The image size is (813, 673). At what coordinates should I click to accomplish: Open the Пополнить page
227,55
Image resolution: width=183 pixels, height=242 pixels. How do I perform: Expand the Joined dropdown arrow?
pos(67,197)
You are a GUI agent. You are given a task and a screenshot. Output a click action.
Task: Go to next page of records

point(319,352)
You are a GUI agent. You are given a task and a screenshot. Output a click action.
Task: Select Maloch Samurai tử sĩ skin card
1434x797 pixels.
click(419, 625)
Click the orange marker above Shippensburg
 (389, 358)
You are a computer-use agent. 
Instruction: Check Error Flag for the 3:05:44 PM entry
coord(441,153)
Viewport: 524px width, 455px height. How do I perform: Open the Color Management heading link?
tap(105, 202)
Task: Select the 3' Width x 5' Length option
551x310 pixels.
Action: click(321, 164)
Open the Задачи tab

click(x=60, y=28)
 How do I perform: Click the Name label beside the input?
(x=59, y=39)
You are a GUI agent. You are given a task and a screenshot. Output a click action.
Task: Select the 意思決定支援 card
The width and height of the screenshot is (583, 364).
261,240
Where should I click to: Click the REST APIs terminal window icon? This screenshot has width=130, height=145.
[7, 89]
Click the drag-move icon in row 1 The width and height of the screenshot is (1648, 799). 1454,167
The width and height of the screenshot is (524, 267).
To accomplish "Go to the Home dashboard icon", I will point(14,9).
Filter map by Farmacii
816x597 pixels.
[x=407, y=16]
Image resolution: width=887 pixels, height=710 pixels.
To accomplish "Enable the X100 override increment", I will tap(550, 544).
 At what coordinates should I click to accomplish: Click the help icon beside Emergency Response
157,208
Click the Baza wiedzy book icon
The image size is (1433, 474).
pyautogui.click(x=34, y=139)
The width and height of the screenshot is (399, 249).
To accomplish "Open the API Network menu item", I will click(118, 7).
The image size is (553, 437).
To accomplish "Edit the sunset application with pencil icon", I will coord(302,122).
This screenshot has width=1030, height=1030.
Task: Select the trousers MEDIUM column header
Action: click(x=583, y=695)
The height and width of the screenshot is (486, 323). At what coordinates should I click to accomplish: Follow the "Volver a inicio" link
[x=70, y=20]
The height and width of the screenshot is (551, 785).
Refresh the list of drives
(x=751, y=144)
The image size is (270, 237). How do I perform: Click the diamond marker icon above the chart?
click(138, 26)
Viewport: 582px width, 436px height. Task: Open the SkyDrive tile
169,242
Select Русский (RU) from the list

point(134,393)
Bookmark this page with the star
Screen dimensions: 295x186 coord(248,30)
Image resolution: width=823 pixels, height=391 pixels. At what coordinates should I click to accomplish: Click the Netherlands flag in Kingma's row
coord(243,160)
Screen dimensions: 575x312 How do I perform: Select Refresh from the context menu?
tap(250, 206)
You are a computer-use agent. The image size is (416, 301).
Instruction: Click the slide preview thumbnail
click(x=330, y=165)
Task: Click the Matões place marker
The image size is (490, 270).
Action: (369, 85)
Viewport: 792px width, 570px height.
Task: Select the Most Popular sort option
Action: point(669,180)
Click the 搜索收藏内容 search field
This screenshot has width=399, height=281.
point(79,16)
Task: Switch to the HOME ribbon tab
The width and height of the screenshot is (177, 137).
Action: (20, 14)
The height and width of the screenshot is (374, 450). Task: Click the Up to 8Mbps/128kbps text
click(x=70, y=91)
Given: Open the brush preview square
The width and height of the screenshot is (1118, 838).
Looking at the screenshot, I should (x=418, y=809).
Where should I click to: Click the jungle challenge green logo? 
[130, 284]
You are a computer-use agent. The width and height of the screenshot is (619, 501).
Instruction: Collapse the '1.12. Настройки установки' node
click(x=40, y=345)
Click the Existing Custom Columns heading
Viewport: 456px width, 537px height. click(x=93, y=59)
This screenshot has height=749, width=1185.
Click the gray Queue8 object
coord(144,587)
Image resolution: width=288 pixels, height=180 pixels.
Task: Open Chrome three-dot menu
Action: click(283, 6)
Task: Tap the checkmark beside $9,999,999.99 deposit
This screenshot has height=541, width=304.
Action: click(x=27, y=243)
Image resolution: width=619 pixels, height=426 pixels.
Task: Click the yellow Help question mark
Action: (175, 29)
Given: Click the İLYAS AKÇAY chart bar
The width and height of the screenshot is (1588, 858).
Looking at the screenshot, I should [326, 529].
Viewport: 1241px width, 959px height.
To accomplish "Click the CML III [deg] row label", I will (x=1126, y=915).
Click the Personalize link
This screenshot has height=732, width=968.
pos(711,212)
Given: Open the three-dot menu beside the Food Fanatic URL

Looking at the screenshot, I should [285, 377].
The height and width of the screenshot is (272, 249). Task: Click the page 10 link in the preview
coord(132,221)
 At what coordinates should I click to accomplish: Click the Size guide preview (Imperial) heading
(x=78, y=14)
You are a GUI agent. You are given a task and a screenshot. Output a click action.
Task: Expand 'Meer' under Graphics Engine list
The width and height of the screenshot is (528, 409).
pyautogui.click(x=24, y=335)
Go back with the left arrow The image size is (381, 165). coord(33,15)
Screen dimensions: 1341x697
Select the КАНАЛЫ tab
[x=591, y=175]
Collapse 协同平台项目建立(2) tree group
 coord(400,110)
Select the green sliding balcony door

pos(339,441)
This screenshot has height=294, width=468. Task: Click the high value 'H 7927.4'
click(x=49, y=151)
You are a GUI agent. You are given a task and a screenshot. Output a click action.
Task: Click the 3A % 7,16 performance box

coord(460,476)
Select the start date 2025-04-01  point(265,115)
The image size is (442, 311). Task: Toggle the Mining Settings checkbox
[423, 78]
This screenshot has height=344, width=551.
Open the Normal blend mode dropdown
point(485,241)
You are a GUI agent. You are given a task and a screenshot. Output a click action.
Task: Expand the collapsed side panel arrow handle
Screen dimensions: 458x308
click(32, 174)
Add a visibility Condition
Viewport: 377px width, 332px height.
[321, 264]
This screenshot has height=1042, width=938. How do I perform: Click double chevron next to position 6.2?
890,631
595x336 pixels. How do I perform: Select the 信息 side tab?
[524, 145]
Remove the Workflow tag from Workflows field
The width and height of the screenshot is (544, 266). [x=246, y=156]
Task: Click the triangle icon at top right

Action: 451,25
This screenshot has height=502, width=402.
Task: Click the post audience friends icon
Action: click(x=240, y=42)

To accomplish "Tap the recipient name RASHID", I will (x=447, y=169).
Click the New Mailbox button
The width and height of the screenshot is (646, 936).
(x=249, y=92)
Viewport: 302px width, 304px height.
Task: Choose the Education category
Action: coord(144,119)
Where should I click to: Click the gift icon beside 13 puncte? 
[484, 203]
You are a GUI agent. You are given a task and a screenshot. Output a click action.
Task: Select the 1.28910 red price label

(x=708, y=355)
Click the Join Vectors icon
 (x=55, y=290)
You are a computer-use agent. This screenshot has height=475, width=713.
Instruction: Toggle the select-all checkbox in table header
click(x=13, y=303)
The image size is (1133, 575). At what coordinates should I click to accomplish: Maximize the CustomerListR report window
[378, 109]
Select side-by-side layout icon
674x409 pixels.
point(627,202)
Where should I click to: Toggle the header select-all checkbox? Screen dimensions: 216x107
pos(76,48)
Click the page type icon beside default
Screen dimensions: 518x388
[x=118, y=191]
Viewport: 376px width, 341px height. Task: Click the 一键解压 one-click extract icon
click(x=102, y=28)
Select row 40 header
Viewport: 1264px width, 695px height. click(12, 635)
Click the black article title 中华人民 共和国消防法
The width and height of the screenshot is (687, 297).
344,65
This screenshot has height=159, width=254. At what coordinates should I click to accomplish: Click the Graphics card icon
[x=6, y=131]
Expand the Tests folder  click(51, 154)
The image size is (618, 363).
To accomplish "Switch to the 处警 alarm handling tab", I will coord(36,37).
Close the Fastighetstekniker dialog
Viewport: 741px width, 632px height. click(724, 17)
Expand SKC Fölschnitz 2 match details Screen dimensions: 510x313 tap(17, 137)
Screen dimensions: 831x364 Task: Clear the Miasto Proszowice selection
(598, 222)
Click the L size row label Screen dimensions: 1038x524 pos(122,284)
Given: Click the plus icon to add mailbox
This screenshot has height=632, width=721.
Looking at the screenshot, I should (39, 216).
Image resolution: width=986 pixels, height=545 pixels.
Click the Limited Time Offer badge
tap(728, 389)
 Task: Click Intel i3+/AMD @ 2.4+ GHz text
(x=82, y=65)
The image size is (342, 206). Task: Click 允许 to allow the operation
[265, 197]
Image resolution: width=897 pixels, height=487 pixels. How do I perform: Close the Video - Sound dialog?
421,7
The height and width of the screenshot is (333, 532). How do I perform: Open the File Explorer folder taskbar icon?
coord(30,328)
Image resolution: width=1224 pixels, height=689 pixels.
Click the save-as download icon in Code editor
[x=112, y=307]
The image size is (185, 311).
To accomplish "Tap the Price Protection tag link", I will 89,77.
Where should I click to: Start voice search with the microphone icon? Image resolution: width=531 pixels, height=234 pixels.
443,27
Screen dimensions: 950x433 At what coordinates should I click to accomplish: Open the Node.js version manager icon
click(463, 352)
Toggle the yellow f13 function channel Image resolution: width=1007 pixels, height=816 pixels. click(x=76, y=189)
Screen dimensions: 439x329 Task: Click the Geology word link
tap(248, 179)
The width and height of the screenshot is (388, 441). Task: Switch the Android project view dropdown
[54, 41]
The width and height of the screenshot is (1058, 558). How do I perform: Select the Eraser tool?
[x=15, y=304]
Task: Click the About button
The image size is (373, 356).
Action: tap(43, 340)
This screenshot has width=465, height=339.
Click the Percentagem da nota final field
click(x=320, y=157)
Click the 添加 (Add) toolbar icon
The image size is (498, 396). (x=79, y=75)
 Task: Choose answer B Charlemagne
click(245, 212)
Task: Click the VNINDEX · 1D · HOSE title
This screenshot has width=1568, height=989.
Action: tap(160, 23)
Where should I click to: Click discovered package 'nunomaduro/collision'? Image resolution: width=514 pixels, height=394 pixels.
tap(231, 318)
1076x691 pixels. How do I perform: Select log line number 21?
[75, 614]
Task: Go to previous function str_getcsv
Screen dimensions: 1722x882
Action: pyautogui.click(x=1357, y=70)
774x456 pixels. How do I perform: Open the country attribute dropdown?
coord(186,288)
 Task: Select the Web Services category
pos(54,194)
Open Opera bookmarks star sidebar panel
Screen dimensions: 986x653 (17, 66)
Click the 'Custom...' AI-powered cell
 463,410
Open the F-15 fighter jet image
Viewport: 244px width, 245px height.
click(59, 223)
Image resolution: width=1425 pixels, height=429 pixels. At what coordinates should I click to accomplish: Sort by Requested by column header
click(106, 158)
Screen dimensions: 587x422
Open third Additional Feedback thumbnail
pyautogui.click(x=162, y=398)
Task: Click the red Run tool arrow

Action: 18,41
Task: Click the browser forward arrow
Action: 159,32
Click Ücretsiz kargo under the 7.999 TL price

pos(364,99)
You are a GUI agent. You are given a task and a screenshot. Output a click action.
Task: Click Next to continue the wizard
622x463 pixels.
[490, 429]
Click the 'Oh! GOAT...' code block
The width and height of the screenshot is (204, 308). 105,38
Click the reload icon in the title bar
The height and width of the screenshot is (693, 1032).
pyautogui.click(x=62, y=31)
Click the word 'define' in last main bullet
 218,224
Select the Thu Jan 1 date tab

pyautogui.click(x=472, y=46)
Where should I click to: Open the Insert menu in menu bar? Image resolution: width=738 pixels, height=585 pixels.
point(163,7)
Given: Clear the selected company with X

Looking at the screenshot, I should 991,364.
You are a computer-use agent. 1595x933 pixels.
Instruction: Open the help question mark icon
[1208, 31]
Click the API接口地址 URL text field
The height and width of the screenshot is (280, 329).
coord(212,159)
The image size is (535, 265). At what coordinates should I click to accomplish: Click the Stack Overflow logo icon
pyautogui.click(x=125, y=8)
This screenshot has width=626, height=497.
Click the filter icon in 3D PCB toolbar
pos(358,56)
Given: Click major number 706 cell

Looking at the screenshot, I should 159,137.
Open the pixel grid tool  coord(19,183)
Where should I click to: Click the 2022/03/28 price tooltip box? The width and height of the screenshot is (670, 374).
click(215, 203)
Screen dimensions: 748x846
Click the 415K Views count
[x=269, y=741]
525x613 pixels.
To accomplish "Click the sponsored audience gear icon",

* * * * *

> _PROBLEM DETAILS_
As the answer, set down only the lines from the data above between the one holding "Task: Tap the" and the one holding "Given: Click the İLYAS AKÇAY chart bar", inclusive, exactly as they read.

> _EXERCISE SOLUTION_
Task: Tap the checkmark beside $9,999,999.99 deposit
This screenshot has height=541, width=304.
Action: click(x=27, y=243)
Image resolution: width=619 pixels, height=426 pixels.
Task: Click the yellow Help question mark
Action: (175, 29)
Given: Click the İLYAS AKÇAY chart bar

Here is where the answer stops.